═════ Study material

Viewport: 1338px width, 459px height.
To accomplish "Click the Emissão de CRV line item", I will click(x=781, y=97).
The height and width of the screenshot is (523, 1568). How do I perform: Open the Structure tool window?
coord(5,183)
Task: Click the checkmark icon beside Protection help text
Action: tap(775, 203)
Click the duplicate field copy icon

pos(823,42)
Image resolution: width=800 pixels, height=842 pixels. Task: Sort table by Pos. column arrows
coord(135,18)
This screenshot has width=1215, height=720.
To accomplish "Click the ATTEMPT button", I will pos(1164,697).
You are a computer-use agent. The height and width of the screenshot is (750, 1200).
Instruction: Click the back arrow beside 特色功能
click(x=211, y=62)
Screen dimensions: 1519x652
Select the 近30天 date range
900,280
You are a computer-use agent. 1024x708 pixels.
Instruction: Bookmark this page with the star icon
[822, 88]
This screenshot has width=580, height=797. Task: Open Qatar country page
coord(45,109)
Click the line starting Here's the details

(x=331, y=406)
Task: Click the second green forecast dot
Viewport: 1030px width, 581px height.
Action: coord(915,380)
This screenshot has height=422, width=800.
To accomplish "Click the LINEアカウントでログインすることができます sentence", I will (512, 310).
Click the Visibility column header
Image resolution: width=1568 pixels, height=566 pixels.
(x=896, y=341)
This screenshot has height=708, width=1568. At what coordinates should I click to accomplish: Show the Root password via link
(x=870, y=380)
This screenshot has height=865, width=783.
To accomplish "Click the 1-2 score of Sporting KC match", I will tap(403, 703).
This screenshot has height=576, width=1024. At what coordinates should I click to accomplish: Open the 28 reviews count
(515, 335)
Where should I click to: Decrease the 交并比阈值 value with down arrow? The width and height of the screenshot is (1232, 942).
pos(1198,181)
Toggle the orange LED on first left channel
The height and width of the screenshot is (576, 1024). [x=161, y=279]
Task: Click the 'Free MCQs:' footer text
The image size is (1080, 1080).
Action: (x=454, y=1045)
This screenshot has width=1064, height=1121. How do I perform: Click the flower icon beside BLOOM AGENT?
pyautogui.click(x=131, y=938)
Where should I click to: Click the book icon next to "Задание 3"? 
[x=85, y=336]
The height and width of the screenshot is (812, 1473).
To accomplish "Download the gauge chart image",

══════════

When you reach the end of the data, retype all of it exactly.

## Exercise solution
Viewport: 1338px width, 459px height.
To accomplish "Click the Emissão de CRV line item", I will click(x=781, y=97).
The height and width of the screenshot is (523, 1568). How do I perform: Open the Structure tool window?
coord(5,183)
Task: Click the checkmark icon beside Protection help text
Action: tap(775, 203)
Click the duplicate field copy icon

pos(823,42)
Image resolution: width=800 pixels, height=842 pixels. Task: Sort table by Pos. column arrows
coord(135,18)
This screenshot has width=1215, height=720.
To accomplish "Click the ATTEMPT button", I will pos(1164,697).
You are a computer-use agent. The height and width of the screenshot is (750, 1200).
Instruction: Click the back arrow beside 特色功能
click(x=211, y=62)
Screen dimensions: 1519x652
Select the 近30天 date range
900,280
You are a computer-use agent. 1024x708 pixels.
Instruction: Bookmark this page with the star icon
[822, 88]
This screenshot has width=580, height=797. Task: Open Qatar country page
coord(45,109)
Click the line starting Here's the details

(x=331, y=406)
Task: Click the second green forecast dot
Viewport: 1030px width, 581px height.
Action: coord(915,380)
This screenshot has height=422, width=800.
To accomplish "Click the LINEアカウントでログインすることができます sentence", I will (512, 310).
Click the Visibility column header
Image resolution: width=1568 pixels, height=566 pixels.
(x=896, y=341)
This screenshot has height=708, width=1568. At what coordinates should I click to accomplish: Show the Root password via link
(x=870, y=380)
This screenshot has height=865, width=783.
To accomplish "Click the 1-2 score of Sporting KC match", I will tap(403, 703).
This screenshot has height=576, width=1024. At what coordinates should I click to accomplish: Open the 28 reviews count
(515, 335)
Where should I click to: Decrease the 交并比阈值 value with down arrow? The width and height of the screenshot is (1232, 942).
pos(1198,181)
Toggle the orange LED on first left channel
The height and width of the screenshot is (576, 1024). [x=161, y=279]
Task: Click the 'Free MCQs:' footer text
The image size is (1080, 1080).
Action: (x=454, y=1045)
This screenshot has width=1064, height=1121. How do I perform: Click the flower icon beside BLOOM AGENT?
pyautogui.click(x=131, y=938)
Where should I click to: Click the book icon next to "Задание 3"? 
[x=85, y=336]
The height and width of the screenshot is (812, 1473).
To accomplish "Download the gauge chart image",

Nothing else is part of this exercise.